Artificial intelligence is used to analyze all types of medical data, make diagnoses and even monitor certain treatments. It could also be used therefore to encrypt and decrypt confidential information, according to the team led by Professor Pierre-Marc Jodoin of the UdeS Faculty of Computer Science.

"We asked ourselves where future attacks against computer systems could come from," he explains in an interview with The Canadian Press. "And (one of our findings) is that when our data is stored in the cloud, it's not protected."

The team's work is based on the research of a former doctoral student supervised by Professor Jodoin.

Essentially, it involves training two artificial intelligence systems, known as "neural networks," to encrypt medical data, making it incomprehensible to a human being.

"We have a first network that will deconstruct the data to allow it to leave the secure confines of the hospital or clinic and be transferred to a server," explains the researcher.

"Once it's been processed, a second network will produce a report that will also be incomprehensible, and send it to the clinician.The clinician will then have access to the neural network that can make sense of this data and enable it to be interpreted by the caregiver."

Essentially, artificial intelligence will create a secret code to scramble the information and make it unusable for anyone who doesn't hold the key.

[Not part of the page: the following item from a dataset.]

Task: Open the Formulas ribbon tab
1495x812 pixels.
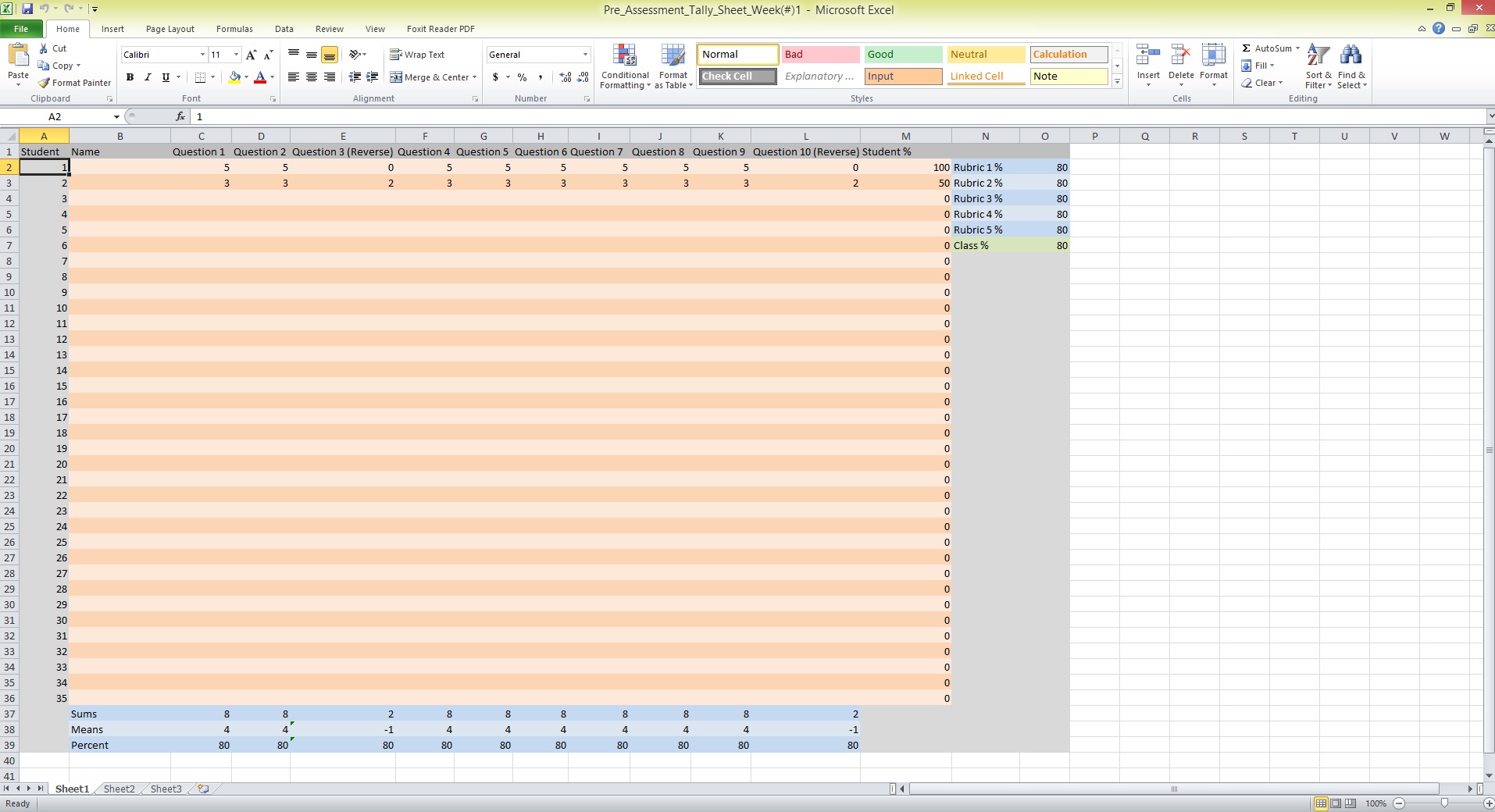Action: (234, 29)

Recent advances in artificial intelligence have opened up a world of possibilities for image processing. The researchers began their tests with medical imagery displaying human brains.

Each brain is unique and has a particular signature, a bit like a fingerprint," said Jodoin. That's why we took this data."

A WIDER SCOPE

The team's research was presented in June at a conference in Argentina, where it was received enthusiastically.

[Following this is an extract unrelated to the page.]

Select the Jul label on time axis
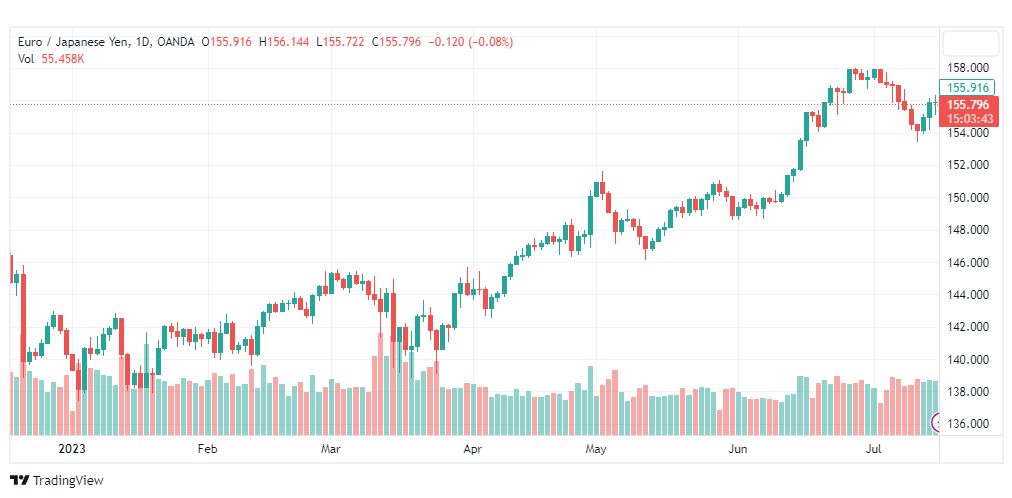 click(874, 449)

The team would now like to test the model on a larger scale to validate its effectiveness.

"We've had access to brain data from around 500 subjects," says Jodoin. "To take this to another level, we'd need to test it on public data from several tens of thousands of patients, which isn't easy, as there aren't many databases of this scale."

"We'd also like to test it on other [types of data], such as CT scans, X-rays, ultrasound imaging, ultrasound scans and medical imaging of other parts of the body," lists the professor. We're [confident] that the technology will work just as well."

However, they'll have to be patient before their solution will be applied in healthcare settings, either here or somewhere else in the world.

"We're doing the research," says Jodoin. "Would a private company one day be interested in taking the technology, [appropriating it] and then go through a long approval process to commercialize it? It could take a few more years."